Nneoma Edokobi was born in Lagos, Nigeria but was predominantly raised in Rockville, Maryland, USA. She graduated with a B.A in biological science from the University of Maryland, Baltimore County in 2016. Afterwards she worked in the biotechnology industry for four years developing electrochemiluminescence immunoassays. She then received an Advanced Biomedical Sciences graduate certificate from George Mason University, Fairfax County, Virginia in 2019. In 2020 she relocated to Roanoke, Virginia, USA, as part of Virginia Tech Carilion School of Medicine’s class of 2024.

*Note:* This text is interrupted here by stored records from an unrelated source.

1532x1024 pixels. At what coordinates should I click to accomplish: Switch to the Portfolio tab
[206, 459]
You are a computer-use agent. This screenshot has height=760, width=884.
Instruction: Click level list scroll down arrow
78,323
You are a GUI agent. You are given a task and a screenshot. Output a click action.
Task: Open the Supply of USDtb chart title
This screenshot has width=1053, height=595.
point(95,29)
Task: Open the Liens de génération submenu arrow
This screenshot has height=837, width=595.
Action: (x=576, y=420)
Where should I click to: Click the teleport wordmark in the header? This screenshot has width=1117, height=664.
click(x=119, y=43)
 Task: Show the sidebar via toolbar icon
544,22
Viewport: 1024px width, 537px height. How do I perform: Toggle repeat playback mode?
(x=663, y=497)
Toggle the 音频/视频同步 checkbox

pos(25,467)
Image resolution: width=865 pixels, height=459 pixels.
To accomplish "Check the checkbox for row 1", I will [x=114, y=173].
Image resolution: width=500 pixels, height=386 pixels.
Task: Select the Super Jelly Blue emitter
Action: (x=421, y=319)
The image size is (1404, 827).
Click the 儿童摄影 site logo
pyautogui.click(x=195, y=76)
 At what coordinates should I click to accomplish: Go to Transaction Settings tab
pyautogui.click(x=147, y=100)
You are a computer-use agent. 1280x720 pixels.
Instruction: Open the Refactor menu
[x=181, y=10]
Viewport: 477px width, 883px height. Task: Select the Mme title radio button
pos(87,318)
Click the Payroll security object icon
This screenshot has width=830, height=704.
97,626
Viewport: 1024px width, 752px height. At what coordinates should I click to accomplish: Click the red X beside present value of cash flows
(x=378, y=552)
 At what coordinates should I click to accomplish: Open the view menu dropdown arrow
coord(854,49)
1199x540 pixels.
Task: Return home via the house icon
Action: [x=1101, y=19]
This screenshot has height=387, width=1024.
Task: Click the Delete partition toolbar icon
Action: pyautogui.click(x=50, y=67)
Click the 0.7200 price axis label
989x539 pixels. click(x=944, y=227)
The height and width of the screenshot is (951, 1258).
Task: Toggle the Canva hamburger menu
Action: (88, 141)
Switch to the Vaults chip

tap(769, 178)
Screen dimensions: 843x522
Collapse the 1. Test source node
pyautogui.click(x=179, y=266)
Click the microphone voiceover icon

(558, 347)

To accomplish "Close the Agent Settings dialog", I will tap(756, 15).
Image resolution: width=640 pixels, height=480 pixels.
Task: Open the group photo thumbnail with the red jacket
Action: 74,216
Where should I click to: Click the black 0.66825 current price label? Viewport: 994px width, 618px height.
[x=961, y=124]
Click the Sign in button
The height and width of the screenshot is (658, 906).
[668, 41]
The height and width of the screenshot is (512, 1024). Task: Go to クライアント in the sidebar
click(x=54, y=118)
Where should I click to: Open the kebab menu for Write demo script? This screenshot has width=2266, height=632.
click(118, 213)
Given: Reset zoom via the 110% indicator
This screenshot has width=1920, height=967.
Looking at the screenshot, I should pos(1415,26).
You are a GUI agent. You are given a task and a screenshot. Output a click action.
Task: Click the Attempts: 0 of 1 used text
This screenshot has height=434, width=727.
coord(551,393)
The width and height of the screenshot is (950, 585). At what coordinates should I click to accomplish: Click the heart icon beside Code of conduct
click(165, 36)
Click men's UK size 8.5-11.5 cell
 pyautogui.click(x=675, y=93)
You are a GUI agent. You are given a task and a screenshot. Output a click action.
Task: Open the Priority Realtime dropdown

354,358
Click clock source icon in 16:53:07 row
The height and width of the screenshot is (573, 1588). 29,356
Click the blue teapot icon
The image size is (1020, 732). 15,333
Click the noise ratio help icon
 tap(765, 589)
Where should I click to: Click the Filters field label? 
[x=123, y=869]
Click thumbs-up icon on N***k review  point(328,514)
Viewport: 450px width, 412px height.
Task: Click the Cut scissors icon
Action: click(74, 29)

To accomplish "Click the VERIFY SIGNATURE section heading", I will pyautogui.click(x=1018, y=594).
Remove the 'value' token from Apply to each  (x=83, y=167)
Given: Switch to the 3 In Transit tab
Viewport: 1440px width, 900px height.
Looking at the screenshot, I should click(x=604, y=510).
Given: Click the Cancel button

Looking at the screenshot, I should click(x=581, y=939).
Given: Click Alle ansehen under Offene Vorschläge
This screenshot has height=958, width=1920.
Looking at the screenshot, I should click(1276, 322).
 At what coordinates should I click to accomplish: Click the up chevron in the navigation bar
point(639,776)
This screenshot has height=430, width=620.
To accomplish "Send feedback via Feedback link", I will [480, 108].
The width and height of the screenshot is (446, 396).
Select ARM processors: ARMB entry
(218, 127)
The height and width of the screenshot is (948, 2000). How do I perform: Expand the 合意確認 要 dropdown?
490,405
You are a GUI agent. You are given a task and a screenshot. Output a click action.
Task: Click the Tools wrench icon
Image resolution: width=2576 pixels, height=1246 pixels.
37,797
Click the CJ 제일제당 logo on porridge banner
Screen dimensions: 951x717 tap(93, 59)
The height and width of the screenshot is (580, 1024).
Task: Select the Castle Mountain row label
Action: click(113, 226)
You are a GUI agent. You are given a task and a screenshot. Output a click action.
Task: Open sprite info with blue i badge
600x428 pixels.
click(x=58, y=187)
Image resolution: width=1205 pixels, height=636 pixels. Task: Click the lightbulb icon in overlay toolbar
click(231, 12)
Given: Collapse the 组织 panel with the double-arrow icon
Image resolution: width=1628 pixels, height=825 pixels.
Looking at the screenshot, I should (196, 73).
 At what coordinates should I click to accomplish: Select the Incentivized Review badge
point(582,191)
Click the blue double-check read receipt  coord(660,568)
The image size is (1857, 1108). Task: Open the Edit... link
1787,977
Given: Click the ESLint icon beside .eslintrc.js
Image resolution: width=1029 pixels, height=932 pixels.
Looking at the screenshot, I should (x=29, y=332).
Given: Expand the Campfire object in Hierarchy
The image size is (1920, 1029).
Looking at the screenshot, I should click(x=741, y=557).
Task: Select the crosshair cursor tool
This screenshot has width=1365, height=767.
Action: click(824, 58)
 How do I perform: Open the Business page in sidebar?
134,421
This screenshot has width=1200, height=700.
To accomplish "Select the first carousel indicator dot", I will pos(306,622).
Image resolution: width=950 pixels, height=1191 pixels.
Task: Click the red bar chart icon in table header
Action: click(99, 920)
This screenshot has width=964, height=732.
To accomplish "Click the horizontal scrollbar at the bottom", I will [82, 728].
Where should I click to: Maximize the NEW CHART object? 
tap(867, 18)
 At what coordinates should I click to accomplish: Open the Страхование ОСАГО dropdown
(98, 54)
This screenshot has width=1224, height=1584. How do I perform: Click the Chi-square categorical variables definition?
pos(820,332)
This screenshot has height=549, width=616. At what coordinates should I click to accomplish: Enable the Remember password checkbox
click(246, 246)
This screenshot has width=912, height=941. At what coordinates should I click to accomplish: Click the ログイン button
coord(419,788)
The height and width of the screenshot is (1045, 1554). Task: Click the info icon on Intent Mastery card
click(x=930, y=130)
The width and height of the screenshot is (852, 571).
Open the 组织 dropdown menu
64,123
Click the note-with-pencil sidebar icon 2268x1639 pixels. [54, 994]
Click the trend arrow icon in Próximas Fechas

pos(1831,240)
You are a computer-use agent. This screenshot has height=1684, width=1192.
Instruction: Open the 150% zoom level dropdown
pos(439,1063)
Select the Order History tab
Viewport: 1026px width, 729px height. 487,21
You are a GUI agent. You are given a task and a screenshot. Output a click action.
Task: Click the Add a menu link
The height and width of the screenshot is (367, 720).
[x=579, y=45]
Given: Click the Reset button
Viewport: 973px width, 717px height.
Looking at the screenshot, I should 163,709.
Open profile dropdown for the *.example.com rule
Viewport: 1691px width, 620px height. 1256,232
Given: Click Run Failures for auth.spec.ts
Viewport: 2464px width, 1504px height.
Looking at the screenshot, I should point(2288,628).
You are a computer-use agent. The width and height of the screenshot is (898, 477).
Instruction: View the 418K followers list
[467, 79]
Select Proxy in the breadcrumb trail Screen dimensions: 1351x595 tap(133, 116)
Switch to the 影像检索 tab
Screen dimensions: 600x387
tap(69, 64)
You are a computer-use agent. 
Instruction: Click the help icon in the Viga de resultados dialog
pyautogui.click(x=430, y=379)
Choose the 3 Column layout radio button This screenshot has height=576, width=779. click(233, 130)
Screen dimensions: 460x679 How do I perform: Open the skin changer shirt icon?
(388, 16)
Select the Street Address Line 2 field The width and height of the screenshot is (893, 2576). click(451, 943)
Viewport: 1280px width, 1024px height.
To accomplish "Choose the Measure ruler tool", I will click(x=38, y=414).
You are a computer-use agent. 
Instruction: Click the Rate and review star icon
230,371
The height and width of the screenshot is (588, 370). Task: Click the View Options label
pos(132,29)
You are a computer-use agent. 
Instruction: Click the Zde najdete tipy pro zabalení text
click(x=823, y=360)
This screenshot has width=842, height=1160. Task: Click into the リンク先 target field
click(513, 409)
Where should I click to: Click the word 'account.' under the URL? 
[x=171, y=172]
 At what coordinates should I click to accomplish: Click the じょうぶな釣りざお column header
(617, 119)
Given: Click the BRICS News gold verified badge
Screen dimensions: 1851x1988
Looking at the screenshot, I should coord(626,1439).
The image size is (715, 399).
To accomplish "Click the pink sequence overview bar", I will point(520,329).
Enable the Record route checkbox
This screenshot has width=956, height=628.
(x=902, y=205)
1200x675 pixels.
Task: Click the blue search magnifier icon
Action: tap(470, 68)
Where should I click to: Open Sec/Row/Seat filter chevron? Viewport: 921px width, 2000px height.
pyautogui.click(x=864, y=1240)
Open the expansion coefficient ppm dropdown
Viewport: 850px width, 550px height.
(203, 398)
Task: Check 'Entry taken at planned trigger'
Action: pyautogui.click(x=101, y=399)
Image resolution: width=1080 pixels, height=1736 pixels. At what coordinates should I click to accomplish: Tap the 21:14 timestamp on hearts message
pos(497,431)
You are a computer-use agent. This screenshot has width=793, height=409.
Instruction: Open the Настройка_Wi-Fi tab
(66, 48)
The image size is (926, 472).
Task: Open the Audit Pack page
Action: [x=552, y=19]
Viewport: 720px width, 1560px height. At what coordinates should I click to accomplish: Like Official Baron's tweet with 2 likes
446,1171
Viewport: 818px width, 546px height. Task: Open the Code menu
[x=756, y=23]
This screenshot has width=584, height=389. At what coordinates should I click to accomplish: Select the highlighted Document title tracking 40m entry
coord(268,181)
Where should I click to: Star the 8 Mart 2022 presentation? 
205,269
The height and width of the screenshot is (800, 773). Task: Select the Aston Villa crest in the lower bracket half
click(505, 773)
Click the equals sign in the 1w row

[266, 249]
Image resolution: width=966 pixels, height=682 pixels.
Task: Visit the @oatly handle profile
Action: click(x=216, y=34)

Catherine Lavallee is a second-year medical student at Virginia Tech Carilion School of Medicine in Roanoke, Virginia. Catherine was born and raised in Rockville, Maryland. She earned her BS in biology from the Catholic University of America in Washington, DC. She then moved to Boston, Massachusetts, USA, USA, to work in a food allergy lab that studies how breastmilk protects infants from developing food allergies. She joined the Howell lab in 2020.

Brittany Howell, PhD is an assistant professor in neuroscience of human development at the Fralin Biomedical Research Institute at Virginia Tech Carilion School of Medicine, and the Department of Human Development and Family Science at Virginia Tech. She grew up in rural New Hampshire, USA, then moved to New Orleans, Louisiana, USA, where she earned a B.S. in neuroscience, and cell and molecular biology. She completed her PhD in neuroscience at Emory University, Atlanta, Georgia followed by postdoctoral training in developmental science at the Institute of Child Development, at the University of Minnesota, USA. Her lab, lovingly called the Maternal Influence on Neurodevelopment (MIND) Lab, was established in 2019 and looks at the complex biobehavioral pathways through which mothers shape their baby’s brains and behavioral development.

Erin VandeLinde is a Leader and IBCLC who provides lactation consultation to MIND Lab – the authors wrote this article at her request.